- _WHAT THIS EXERCISE ASKS_
a - In the passage on the Paraiyars of Jaffna, copy word for word the part starting at "The chaya root" and ending at "plantation worker population.".
b - Please shorten the paragraph of the Paraiyar passage that begins "The Paraiyars had independent occupation" into a brief bulleted list that keeps its main facts.
c - Continue the passage on the Paraiyars of Jaffna from its final sentence onward.

The chaya root was used for extracting the saffron color. The chaya industry in Jaffna was recorded by the Portuguese. Even the Jaffna king were known as Chaya Raja, and a subcaste among the Paraiyars, Verkkutti Paraiyar, were involved in chaya root digging. The textile industry had great importance in the ancient and medieval Jaffna, where weaving was carried out by the Kaikolars and the Valluvar subcaste of Paraiyars.

=== Colonial History ===
The Paraiyars had independent occupation in the weaving industry. Some of them were also waste pickers as observed by the Dutch minister Philippus Baldaeus. Paraiyars from Tamil Nadu also migrated to Sri Lanka in the 19th century for working in the tea plantations in Sri Lanka and constitute along with the Pallar half of the plantation worker population.

Saved entries:
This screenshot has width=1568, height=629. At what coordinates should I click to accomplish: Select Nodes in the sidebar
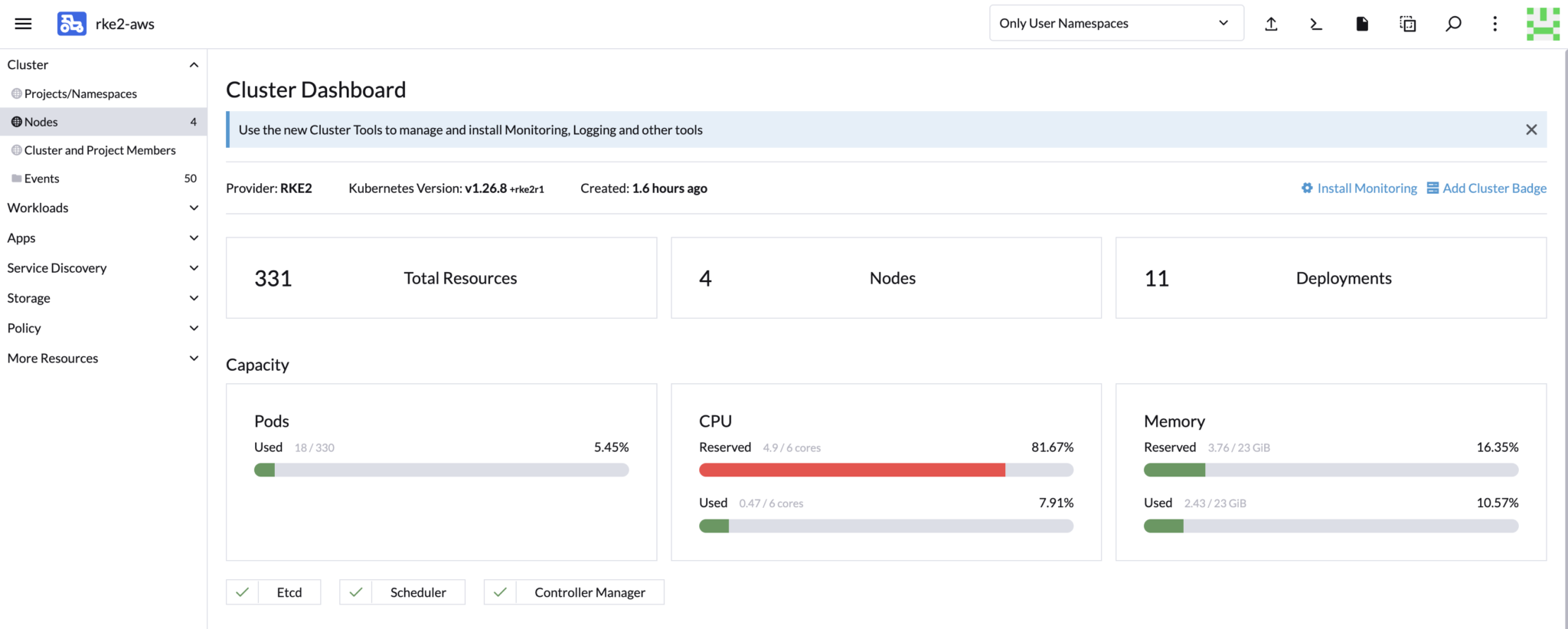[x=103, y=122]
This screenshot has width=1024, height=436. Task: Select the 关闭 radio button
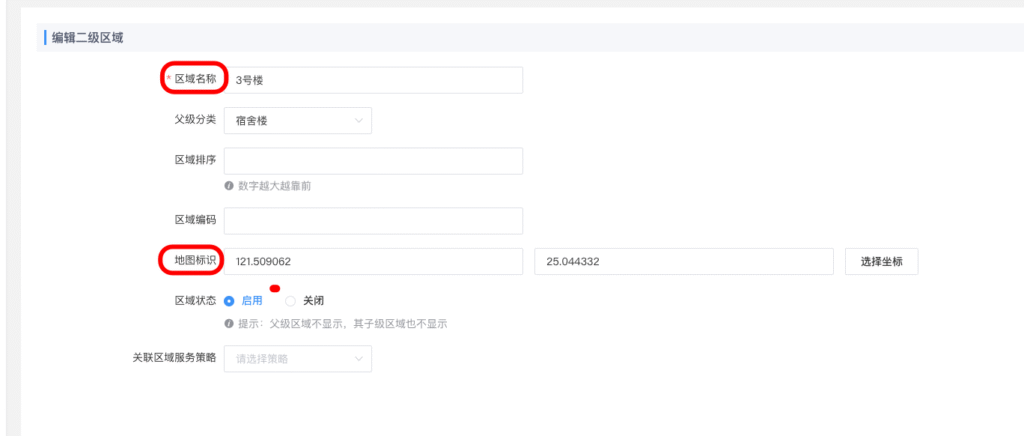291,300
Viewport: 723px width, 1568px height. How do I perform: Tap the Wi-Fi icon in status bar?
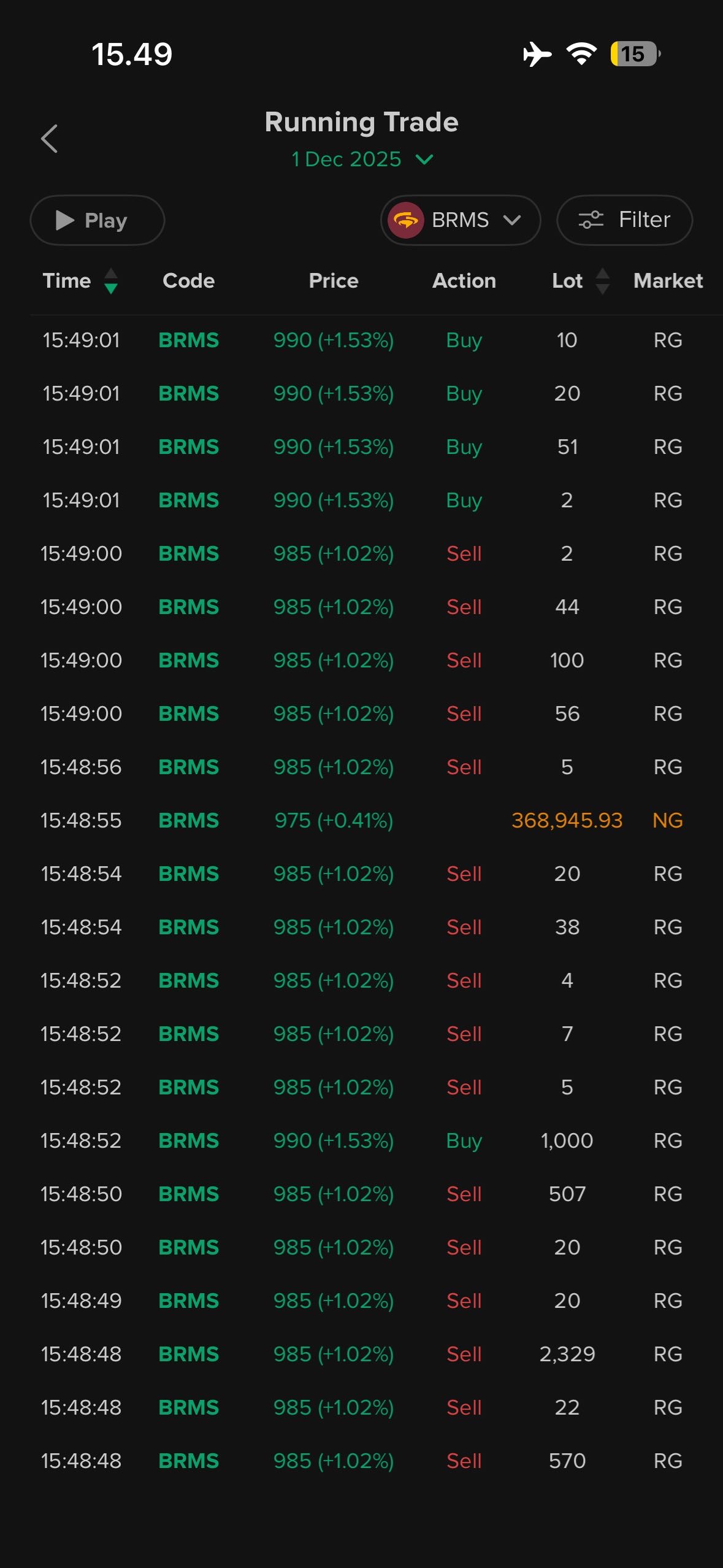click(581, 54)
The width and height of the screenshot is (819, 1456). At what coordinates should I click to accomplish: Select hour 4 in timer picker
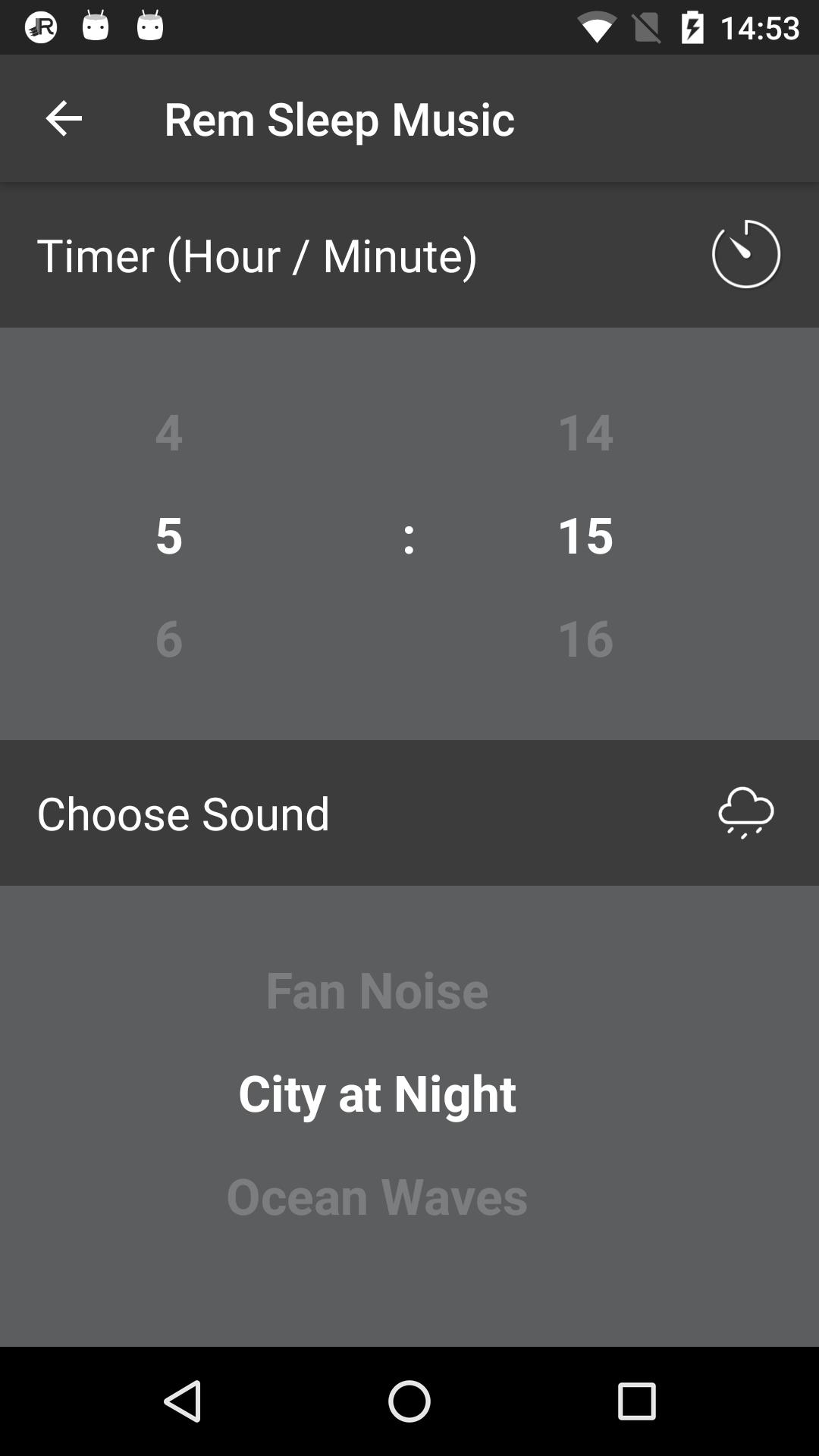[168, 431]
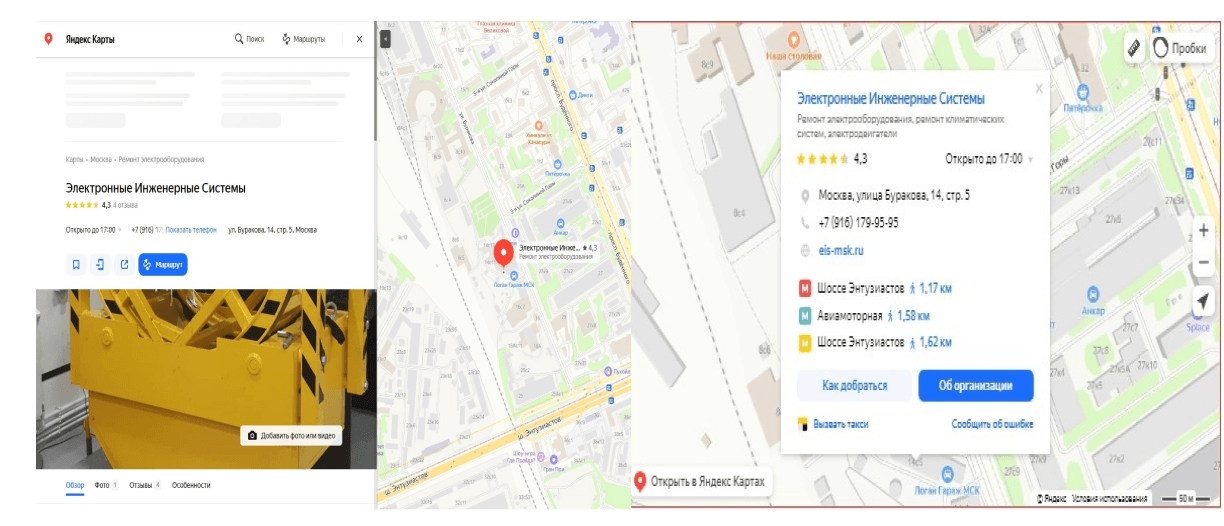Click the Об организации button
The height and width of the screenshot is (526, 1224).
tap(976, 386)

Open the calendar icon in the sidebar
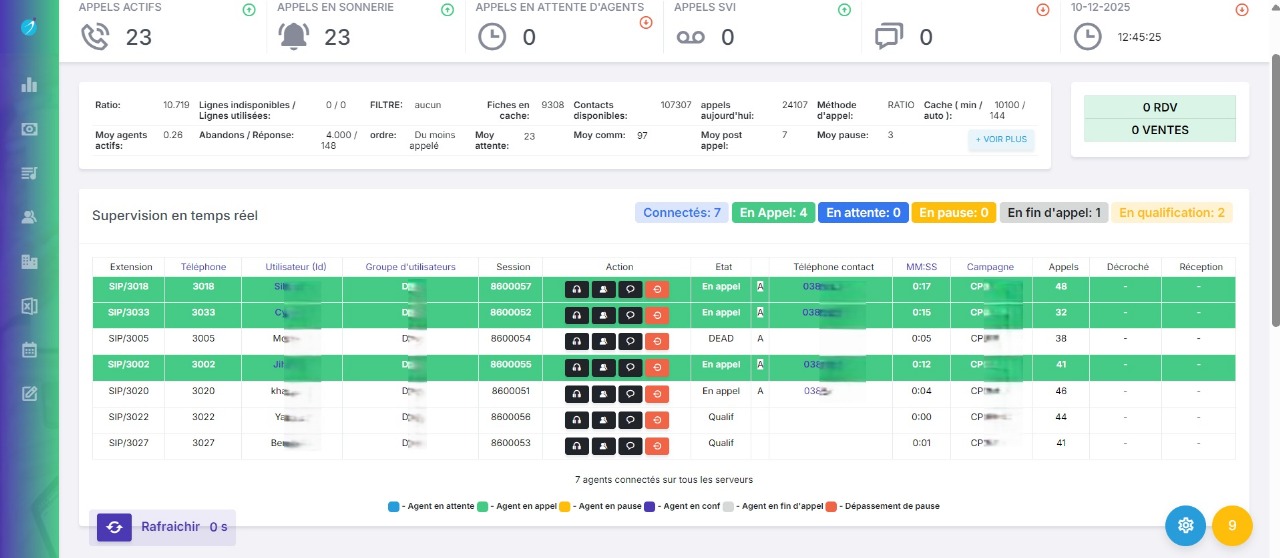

- _PER-TASK ANSWERS_
a -
The chaya root was used for extracting the saffron color. The chaya industry in Jaffna was recorded by the Portuguese. Even the Jaffna king were known as Chaya Raja, and a subcaste among the Paraiyars, Verkkutti Paraiyar, were involved in chaya root digging. The textile industry had great importance in the ancient and medieval Jaffna, where weaving was carried out by the Kaikolars and the Valluvar subcaste of Paraiyars.

=== Colonial History ===
The Paraiyars had independent occupation in the weaving industry. Some of them were also waste pickers as observed by the Dutch minister Philippus Baldaeus. Paraiyars from Tamil Nadu also migrated to Sri Lanka in the 19th century for working in the tea plantations in Sri Lanka and constitute along with the Pallar half of the plantation worker population.

b -
- Paraiyars worked independently in the weaving industry.
- Some were waste pickers, as the Dutch minister Philippus Baldaeus observed.
- In the 19th century, Paraiyars from Tamil Nadu migrated to Sri Lanka to work on tea plantations.
- Together with the Pallar, they make up half of the plantation workers.

c -
== Customs ==
The Paraiyars of Jaffna, in contrast to other communities, retain a dialect with a number of archaic Tamil words and few Prakrit words. One of their patron deities are Valliyakkan (mighty yaksha), Valliyappan and Karuppan. Valliyakkan was apparently the chief among the twelve Mudi-Mannar (crowned kings). Their priests are known as Valluvakurukkal. Muppan (alderman), Valluvan (priest), Vettiyan (cremator or watchmen), and Thōtti (scavenger) are common titles among their headmen

They also have a distinct dance known as Parai mela kooththu, a tradition of dancing with the parai and sornali (double reed instrument) for celebrating new year and other special occasions. With the increased popularity of the thavil and nadaswaram in the 17th and 18th century also encouraged by Hindu reformer Arumuka Navalar, decreased also the use of the parai drum in the temples. The brass drum raca melam ("king's drum") serve as a heraldic symbol for the caste and serves as the insignia for the Muppan in the Batticaloa region.

The Paraiyars came under the term Kudimakkal and served as paid drummers under ceremonies such as funeral. They had their own dhobi known as Thurumbar, who also washed clothes for the Sri Lankan Pallars and Nalavars. The Paraiyars who also were involved in native medicine and astrology, maintained the genealogy of their feudal lords.